# Play iPod Touch Through Airport?



## SoyMac (Apr 16, 2005)

Hi Friends
I've searched the manual and checked the Apple support pages, and I can't find any info on this, so I'm guessing it can't be done.

But just in case I missed something, I'll ask here before giving up;

Is it possible to play music wirelesly from the iPod Touch through my Airport network?

The iPod makes a WiFi connection, so it seems logical that I can select my home Airport network for playback, but I haven't found out yet how to do that.

Impossible?


----------



## TheBat (Feb 11, 2005)

I was wondering about exactly the same thing!

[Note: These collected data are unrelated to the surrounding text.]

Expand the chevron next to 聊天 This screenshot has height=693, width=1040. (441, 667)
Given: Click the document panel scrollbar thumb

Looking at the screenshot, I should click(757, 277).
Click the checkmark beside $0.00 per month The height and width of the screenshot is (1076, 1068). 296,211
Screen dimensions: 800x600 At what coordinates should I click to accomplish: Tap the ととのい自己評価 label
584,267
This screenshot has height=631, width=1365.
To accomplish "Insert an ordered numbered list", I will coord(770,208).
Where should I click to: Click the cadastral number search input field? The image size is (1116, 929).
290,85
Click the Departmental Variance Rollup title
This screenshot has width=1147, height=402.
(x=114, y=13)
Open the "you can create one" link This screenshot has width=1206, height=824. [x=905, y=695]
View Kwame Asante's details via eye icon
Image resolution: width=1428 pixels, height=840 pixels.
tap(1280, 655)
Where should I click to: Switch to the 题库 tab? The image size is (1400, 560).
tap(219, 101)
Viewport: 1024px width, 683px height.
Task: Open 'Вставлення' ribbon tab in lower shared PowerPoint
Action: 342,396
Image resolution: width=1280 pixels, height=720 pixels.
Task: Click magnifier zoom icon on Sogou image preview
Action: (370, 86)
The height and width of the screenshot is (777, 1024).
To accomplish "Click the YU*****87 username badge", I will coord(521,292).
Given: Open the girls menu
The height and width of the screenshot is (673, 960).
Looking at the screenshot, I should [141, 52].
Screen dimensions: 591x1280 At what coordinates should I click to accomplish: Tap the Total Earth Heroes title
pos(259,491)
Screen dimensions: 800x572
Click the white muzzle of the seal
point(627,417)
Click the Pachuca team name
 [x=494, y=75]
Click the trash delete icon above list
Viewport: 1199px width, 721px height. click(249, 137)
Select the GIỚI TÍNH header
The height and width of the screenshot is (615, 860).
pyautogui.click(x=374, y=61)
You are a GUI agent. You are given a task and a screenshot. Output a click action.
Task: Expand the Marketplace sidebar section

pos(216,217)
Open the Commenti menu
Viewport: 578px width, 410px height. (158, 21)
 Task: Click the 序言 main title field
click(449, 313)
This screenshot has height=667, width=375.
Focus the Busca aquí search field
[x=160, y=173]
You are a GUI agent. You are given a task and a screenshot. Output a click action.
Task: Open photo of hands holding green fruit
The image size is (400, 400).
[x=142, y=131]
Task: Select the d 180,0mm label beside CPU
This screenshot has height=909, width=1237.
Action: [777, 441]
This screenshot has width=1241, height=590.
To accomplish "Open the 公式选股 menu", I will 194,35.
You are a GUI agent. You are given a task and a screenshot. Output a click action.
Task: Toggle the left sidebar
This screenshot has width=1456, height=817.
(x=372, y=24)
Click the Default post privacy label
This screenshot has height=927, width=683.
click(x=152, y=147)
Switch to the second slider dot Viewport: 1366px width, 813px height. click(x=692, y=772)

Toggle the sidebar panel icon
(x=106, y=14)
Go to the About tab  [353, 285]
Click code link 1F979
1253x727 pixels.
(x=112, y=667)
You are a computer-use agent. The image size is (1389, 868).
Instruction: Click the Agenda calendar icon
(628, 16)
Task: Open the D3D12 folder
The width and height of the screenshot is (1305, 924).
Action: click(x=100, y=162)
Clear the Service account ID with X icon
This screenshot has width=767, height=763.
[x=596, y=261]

It would also be nice if we could route any audio (ie not _only_ iTunes music) to Airport Express.... I'm surprised that it hasn't been done already.

EDIT:

Just discovered Airfoil. Also in this post. Has anyone had experience with this?


----------



## alexcold (Aug 26, 2005)

Airfoil is a nice lil program, however I find it drops a lot


----------



## TripleX (Nov 6, 2002)

Here is the app I use, might be what you are looking for. It works perfectly for me.
Stream Music from your iPhone to iTunes with Firefly Media Server

Posted Oct 31st 2007 2:30PM by Erica Sadun
Filed under: iPod Family, iTunes, iPhone

Mike Ter Louw has brilliantly managed to port mt-daapd, the Firefly Media Server, to iPhone. Firefly makes use of your iPhone's built in mDNS/Bonjour media service to stream audio to iTunes. Any iTunes. The one running on your home computer. The one running on a friend's computer. Wherever. Stream from your iPhone to a quality audio system. Here's how it works.

Navigate to http://home.mike.tl/iphone/ with Mobile Safari. This adds Mike's repository to Installer.app. Then launch Installer, select Firefly and install it. Wait as the package builds your music database. This can take 5-10 minutes based on the size of your iTunes library.

On your computer--or any computer you're visiting with--set iTunes to share music. Make sure your firewall settings allow communication and enable "Look for shared library" in your iTunes Sharing preferences


----------



## TheBat (Feb 11, 2005)

TripleX said:


> Navigate to http://home.mike.tl/iphone/ with Mobile Safari.


Could not get to the link through a regular browser.....


----------



## Vexel (Jan 30, 2005)

Soy,

In short, no.

I wish it was possible.. but, I haven't found a solution. It would require the writing of an app (much like airfoil) designed specifically for the iPhone/iPod Touch. It hasn't been done, afaik.

We can dream tho


----------